Posted by Freakazoid
11/11/2017 9:45 pm
#13

I advise you to stay well away from Greenblatt's book.  It received pretty scathing reviews.

 
Posted by ficino
11/12/2017 2:05 pm
#14

FrenchySkepticalCatholic wrote:

ficino wrote:

But I get the sense from Feser and others that in the last analysis, they hold to A-T metaphysics because they think without it, reality is too strange to describe. E.g. here: "Efficient causality becomes unintelligible without final causality." (Aquinas: A Beginner's Guide, p. 44). In the end, I'm left with the sense that their ultimate explanation of reality is "God did it." How is this different from "It is the will of Allah"? Maybe some stuff IS unintelligible. That's part of the point of the Swerve, as I understand it. Heh heh.

You killed it. I forgot that if there is a brute fact, any analysis of the reality is false. Thanks for the reminder!

Thank you for linking your essay on Epicurus. It's very well written (a few French expressions I didn't quite understand). At the time in my life when I got into Epicureanism, I found a lot of its perspectives helpful. I haven't really been thinking about it much in the last 15 years or so.
 

 
Posted by seigneur
11/13/2017 10:08 am
#15

FrenchySkepticalCatholic wrote:

c) The old "standard argument against free will", which denies that free will is possible since it's either random but free, or determined but not free.

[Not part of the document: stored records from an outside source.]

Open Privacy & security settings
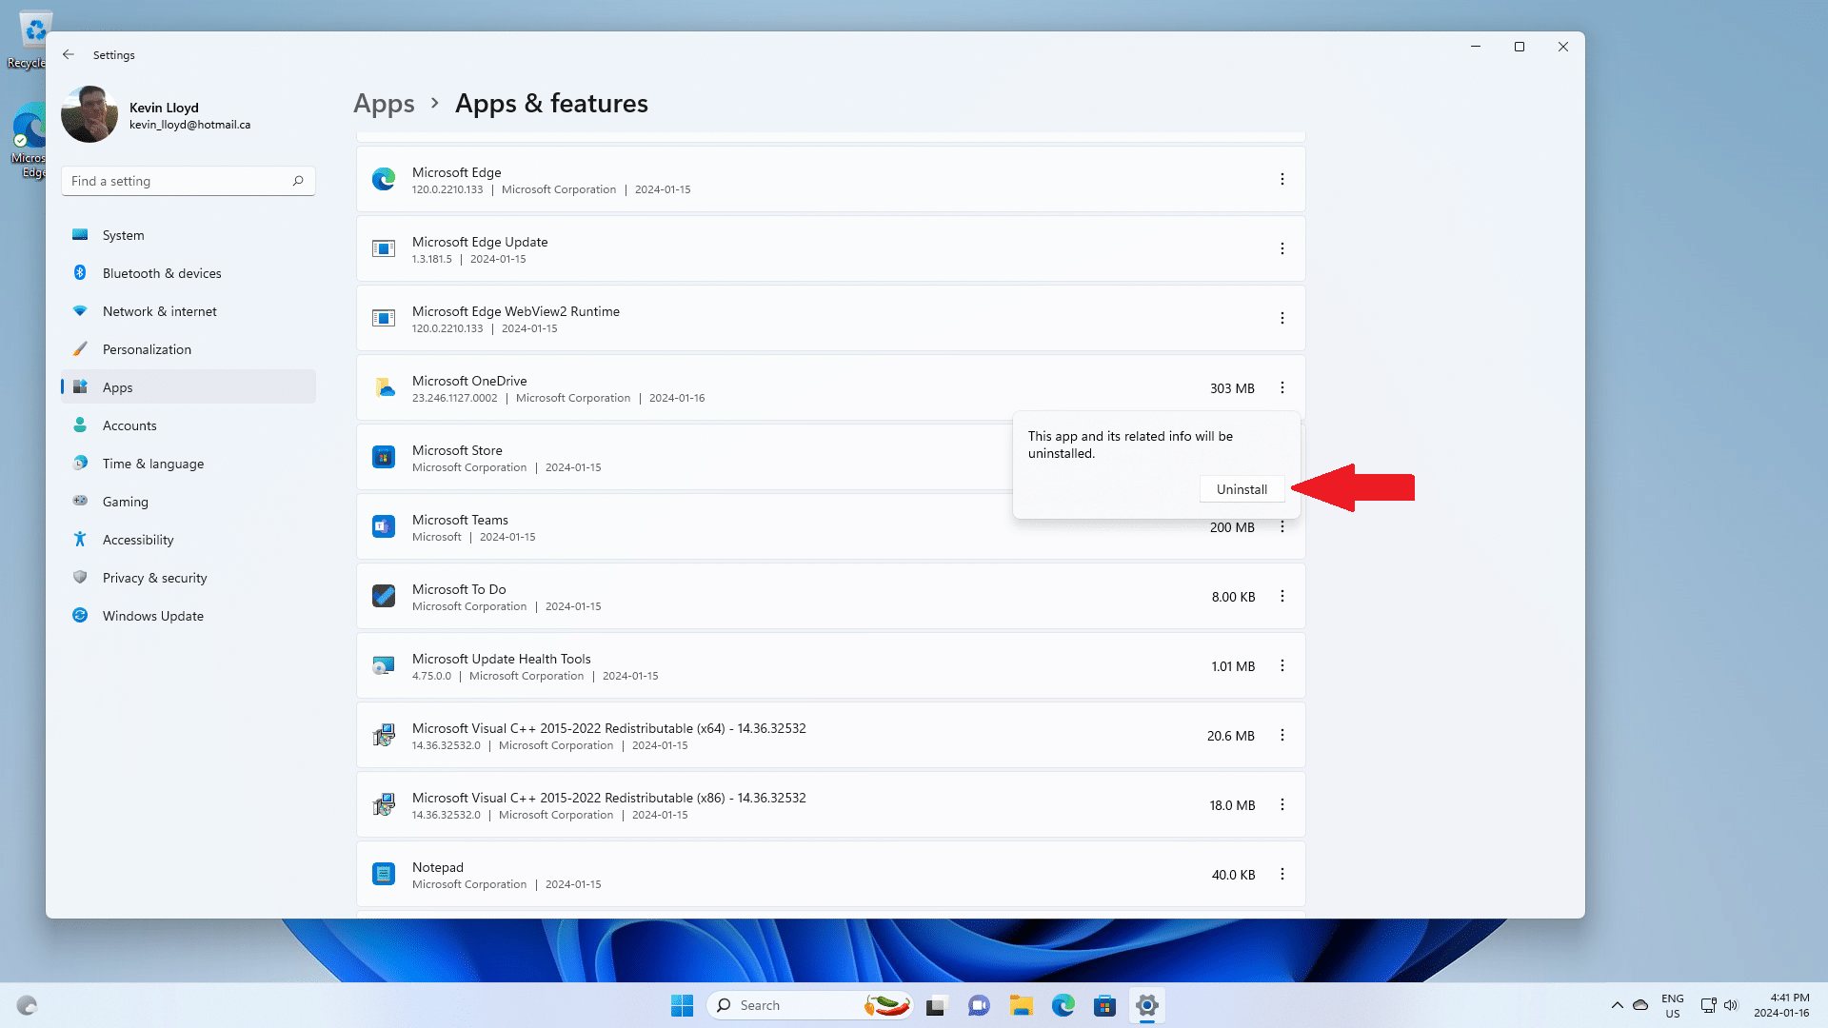 click(x=154, y=578)
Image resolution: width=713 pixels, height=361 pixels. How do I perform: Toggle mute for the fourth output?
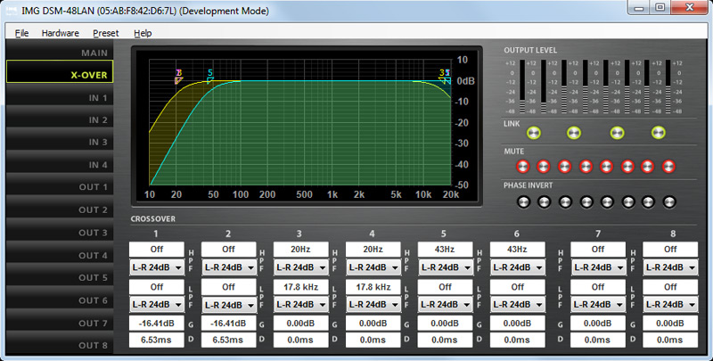click(x=586, y=167)
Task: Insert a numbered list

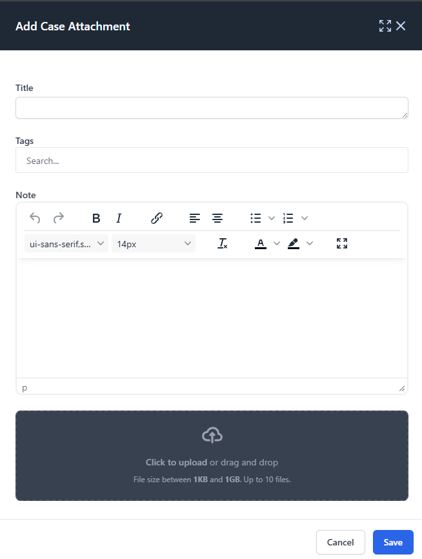Action: pyautogui.click(x=288, y=218)
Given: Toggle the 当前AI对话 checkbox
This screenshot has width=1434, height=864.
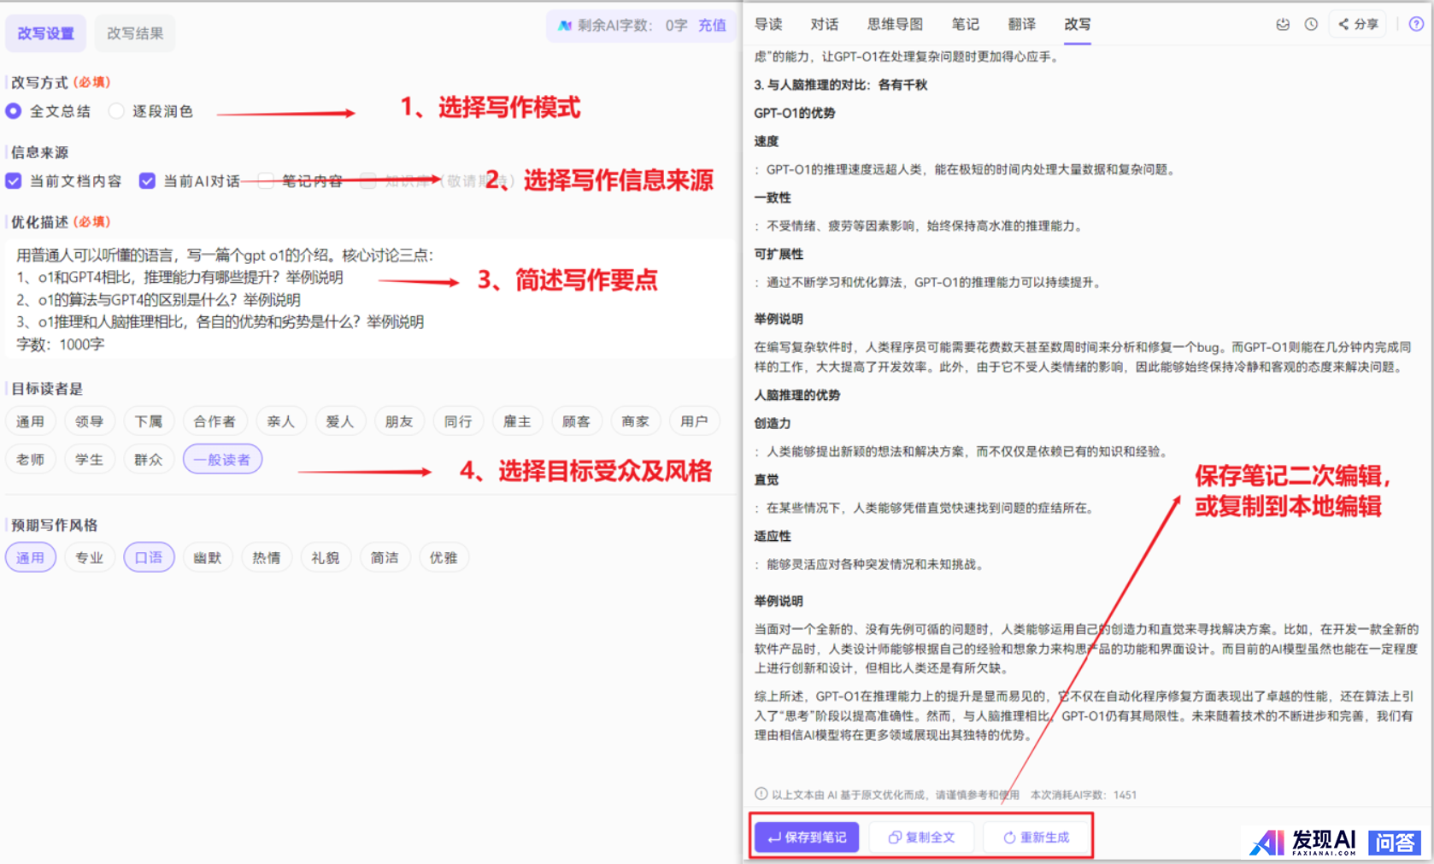Looking at the screenshot, I should click(x=147, y=181).
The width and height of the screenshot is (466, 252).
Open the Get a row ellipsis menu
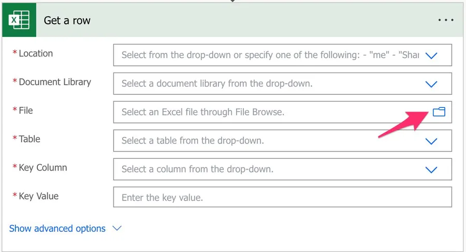pos(445,20)
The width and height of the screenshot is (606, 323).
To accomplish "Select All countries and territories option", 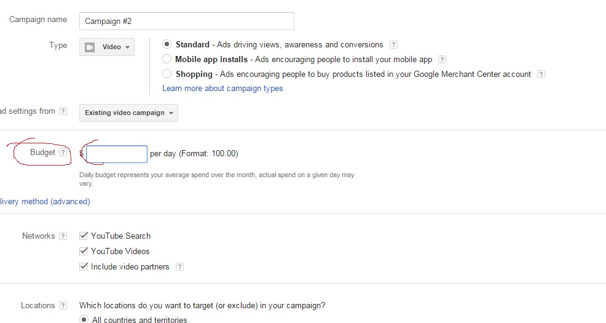I will coord(84,319).
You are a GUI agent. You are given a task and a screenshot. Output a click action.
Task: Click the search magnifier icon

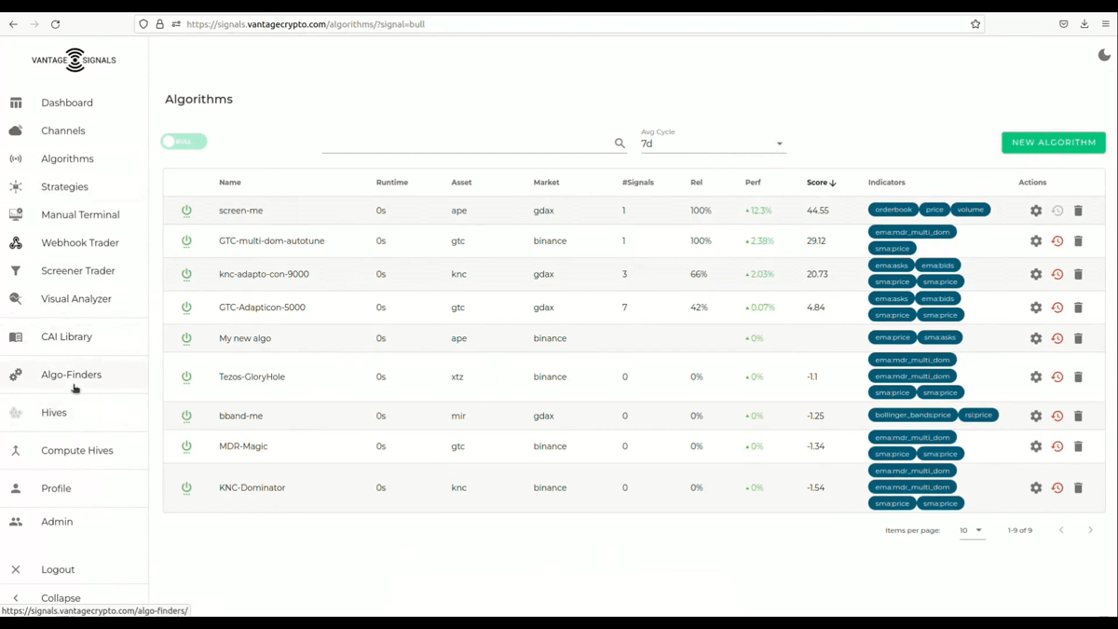[x=620, y=144]

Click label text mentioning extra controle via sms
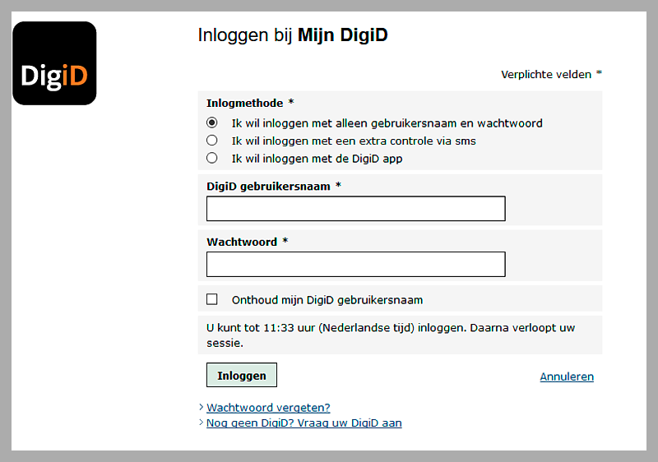pos(354,141)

Would you not agree that there are at least two kinds of free will: relative and absolute. The kind of free will we have is only relative. Our free will only extends to the end of our fingertips and it's only as powerful as our willpower, which is generally not much.

Consider the freedom that a billiard ball has. When you allow it to drop, it can freely break through the air and it keeps speeding up by virtue of its own gravity and the ability to break through the air. But when it hits the ground, its fall stops, because it encountered a bigger object that has its own freedom to exercise.

Sure, this scenario is generally called determinism, not free will, but there is some freedom, as in free motion and free space for objects in relation to each other. People's free will is analogical - strictly restricted between people, not absolute, so it's not squarely contradictory to physical determinism. Not to mention that free will (of mind) occupies a different realm that deterministic (inert physical) objects, so there is no reason why they should clash.

Emphasis mine:

FrenchySkepticalCatholic wrote:

a) Reality appears to be timeless (block universe or something else), our consciousness would be only "following a program" (akin to epiphenomenalism), and our mental representations are like a movie when we watch something ;
b) Intentionality only appears post-experimental : you're aware of wanting something, but you're never aware of you doing something. If we decompose the experience, we plan on doing something and then we do it.

Whenever anything appears, the existence of consciousness is demonstrated, even if warped by the senses. (But consciousness, when exercised rigorously, can straighten out whatever is warped by the senses, so we can figure out appearance versus reality.) If there were no consciousness or free will, you should never need the word "appears".